How much e-liquid do people actually use?
Usage varies wildly, which is why one-size answers are usually wrong.
In a study of daily exclusive e-cigarette users, e-liquid consumption ranged from 5 to 240 mL/week, with a median of 32.5 mL/week.
That’s exactly why the “upper-bound” method is useful: it lets you show ranges (light vs heavy use) instead of pretending everyone is the same.
Do you absorb what you inhale?
Some studies measure exposure and retention (how much is inhaled and how much is not immediately exhaled).
- A human study of JUUL “Menthol” vaping examined exposure and retention of PG, glycerol, nicotine, and menthol and also tracked exhaled residue accumulation.
- Another well-cited nicotine pharmacokinetics paper reported that about 94% of an inhaled nicotine dose was systemically retained under their study conditions.
Key nuance:
Retention ≠ calories. A substance can be retained (not exhaled immediately) without contributing meaningful usable energy in a way comparable to eating food. At the moment, research doesn’t give a standardized “calories absorbed from vaping” metric across devices, liquids, and user behaviors.
Can vaping burn calories?
Not directly like exercise.
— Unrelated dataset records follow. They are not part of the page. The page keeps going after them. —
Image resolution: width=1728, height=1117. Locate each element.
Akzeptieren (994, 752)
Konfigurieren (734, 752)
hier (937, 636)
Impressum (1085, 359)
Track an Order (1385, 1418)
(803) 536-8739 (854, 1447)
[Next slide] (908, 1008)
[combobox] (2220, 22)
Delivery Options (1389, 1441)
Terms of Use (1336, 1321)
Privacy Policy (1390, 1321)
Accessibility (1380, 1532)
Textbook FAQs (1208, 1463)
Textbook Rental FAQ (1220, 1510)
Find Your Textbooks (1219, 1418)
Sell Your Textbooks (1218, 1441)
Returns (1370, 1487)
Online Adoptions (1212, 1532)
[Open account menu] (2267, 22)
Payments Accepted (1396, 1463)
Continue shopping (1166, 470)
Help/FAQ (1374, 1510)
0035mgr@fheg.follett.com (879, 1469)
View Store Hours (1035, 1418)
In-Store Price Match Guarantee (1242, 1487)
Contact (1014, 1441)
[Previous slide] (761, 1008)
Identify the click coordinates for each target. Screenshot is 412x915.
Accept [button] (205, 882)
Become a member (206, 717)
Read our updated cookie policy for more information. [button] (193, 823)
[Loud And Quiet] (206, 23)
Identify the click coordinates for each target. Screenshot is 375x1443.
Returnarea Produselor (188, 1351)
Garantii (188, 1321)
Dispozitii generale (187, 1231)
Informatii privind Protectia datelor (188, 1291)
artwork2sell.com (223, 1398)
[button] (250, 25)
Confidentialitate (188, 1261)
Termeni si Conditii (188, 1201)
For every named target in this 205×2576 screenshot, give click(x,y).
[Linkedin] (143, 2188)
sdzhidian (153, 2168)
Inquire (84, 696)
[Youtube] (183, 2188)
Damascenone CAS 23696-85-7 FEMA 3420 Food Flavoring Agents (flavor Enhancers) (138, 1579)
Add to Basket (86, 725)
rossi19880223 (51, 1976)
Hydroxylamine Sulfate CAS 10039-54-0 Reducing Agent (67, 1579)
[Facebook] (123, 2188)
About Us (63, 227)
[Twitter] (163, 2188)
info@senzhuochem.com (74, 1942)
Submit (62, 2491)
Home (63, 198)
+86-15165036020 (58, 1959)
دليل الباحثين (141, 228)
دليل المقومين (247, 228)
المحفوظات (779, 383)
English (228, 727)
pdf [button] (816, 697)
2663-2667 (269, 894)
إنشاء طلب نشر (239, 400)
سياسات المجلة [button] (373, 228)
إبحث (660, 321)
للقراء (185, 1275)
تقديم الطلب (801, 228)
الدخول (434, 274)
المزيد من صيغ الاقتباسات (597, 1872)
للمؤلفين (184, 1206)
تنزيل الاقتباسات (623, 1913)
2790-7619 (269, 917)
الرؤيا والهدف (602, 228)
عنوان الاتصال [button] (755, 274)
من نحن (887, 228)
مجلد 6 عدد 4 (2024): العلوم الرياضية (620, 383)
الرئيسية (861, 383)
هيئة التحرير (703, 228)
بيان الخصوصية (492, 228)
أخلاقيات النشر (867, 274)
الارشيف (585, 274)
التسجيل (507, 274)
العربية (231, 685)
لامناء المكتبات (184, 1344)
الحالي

The only evidence-based angle is that nicotine can influence energy balance (e.g., appetite and energy expenditure/thermogenesis) in the broader nicotine/smoking literature.
But using nicotine as a weight-control method is not a safe or recommended strategy—and the health tradeoffs are not worth it.
Weight gain: what’s more likely than “vape calories.”
When people worry about weight changes around vaping/nicotine, the more plausible drivers are:
(1) Appetite and snack substitution
Nicotine can affect appetite and feeding behaviors in ways discussed in reviews of nicotine and body weight.
(2) What happens when nicotine stops
After smoking cessation, average weight gain at 12 months is commonly reported around 4–5 kg, with most gain occurring early (though individuals vary a lot).
Even though the literature is about cigarettes, it helps explain why some people associate nicotine changes with weight changes—again, not because nicotine has calories, but because nicotine affects the system.